There are usually two productions each semester — drawing from genres such as classical and contemporary dramas, new works, issue-orientated plays, and comedies. Students will experience a wide variety of styles, genres, and themes during their time at Concordia.

Ticket Info

Our 2023-24 Theatre Season Dates:

“At the Wedding” by Bryna Turner

Directed by David Wintersteen
8 p.m. Oct. 5-7
2 p.m. Oct. 8
Lab Theatre, Frances Frazier Comstock Theatre
 
In this bittersweet comedy, a woman attending her ex-girlfriend's wedding reception attempts to make it through the night without drinking too much, talking too much, or otherwise ruining the occasion.

“Guys and Dolls” by Frank Loesser, Joe Swerling, and Abe Burrows

Directed by Denise Holland Bethke
8 p.m. Nov. 9-11 and 16-18
2 p.m. Nov. 12
8 p.m. Nov. 16-18
Mainstage, Frances Frazier Comstock Theatre
 
Set in Depression-era Times Square, the golden age classic “Guys and Dolls” follows big city gamblers and the women who love them. It tells the overlapping stories of high-roller Sky Masterson, who falls in love with mission worker Sarah Brown, and lovable rapscallion Nathan Detroit, engaged for 14 years to Miss Adelaide (much to her frustration).  

“The Bald Soprano” by Eugène Ionesco

Directed by Caden Nestler
8 p.m. Feb. 15-17
2 p.m. Feb. 18
Lab Theatre, Frances Frazier Comstock Theatre
 
Eugène Ionesco’s “The Bald Soprano” is a masterful classic of the Theatre of the Absurd. One English evening, an English couple, the Smiths, sit in their English home after an English supper, awaiting the arrival of their English friends, the Martins, for an English dinner party. Throughout the evening, the party slides into chaos as tempers flare and communication breaks down entirely.
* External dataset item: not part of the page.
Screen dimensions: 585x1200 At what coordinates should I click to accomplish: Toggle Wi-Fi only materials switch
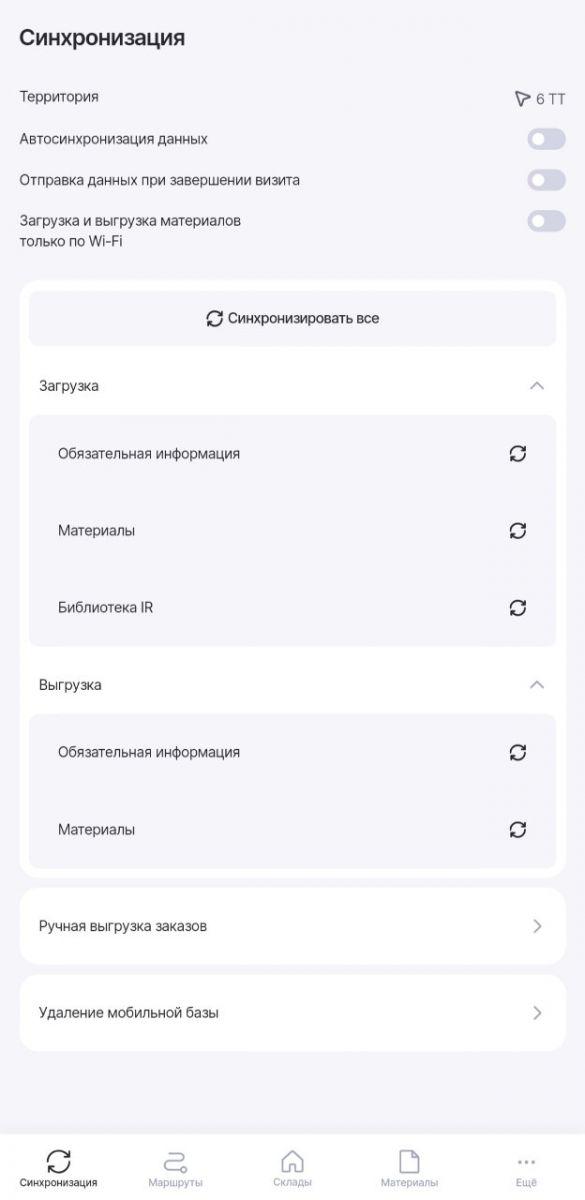pyautogui.click(x=546, y=221)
“The Laramie Project” by Moisés Kaufman

Advanced Directing Production
8 p.m. April 25-27
Mainstage, Frances Frazier Comstock Theatre
 
In October 1998 in the middle of the prairie outside Laramie, Wyoming, Matthew Shepard, a 21-year-old student at the University of Wyoming, was tied to a fence post, severely beaten, robbed, tortured, and left alone to die. He was rushed to the hospital and put on life support and died five days later. The reason for this brutal crime? Matthew Shepard was gay.
 
The Tectonic Theater Project, led by their founder Moisés Kaufman, traveled to Laramie in the aftermath of the murder with the intent of creating a theatrical portrait of a town coming to grips with hate-fueled violence. Out of the interviews that were conducted, journal entries, and found texts, The Laramie Project was born.